The following is a sample of the data
df1 = [[52, '1', '0'], [52, '1', '1'],
[52, '1', '0'], [52, '2', '0'],
[53, '2', '0'], [52, '2', '0']]
df = pd.DataFrame(df1, columns =['Cow','Lact', 'fail'])
Producing the following dataframe
Cow Lact fail
0 52 1 0
1 52 1 1
2 52 1 0
3 52 2 0
4 53 2 0
5 52 2 0
In this example I would like to replace the 0 values with 1 (max value) for cow = 52 lact = 1
Cow Lact fail
0 52 1 1
1 52 1 1
2 52 1 1
3 52 2 0
4 53 2 0
5 52 2 0
I have unsuccessfully modified code that appeared in Pandas groupby: change values in one column based on values in another column
grouped = df.groupby(["Cow", "Lact"], as_index=False).max()['fail']
for i in grouped:
if i == 1:
df['fail'] = 1
Solutions and clarification re failure of my approach appreciated. Thanks
CodePudding user response:
You can use a group by in combination with a transform "max." I'm not sure if you would simply want to replace the 'fail' column or if you would want to make a new column but this should get you the expected results.

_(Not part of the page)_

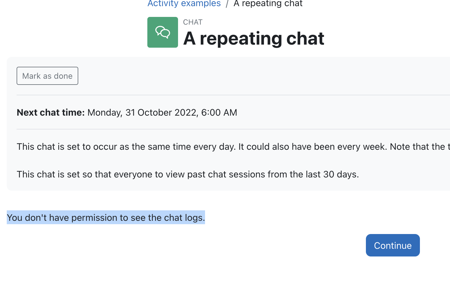450x286 pixels.
Task: Click the speech bubbles inside the green icon
Action: pyautogui.click(x=163, y=32)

df['fail'] = df.groupby(['Cow', 'Lact'])['fail'].transform(max)
CodePudding user response:
You were almost there, directly use transform('max')
:
df['fail'] = df.groupby(["Cow", "Lact"])['fail'].transform('max')
output:
Cow Lact fail
0 52 1 1
1 52 1 1
2 52 1 1
3 52 2 0
4 53 2 0
5 52 2 0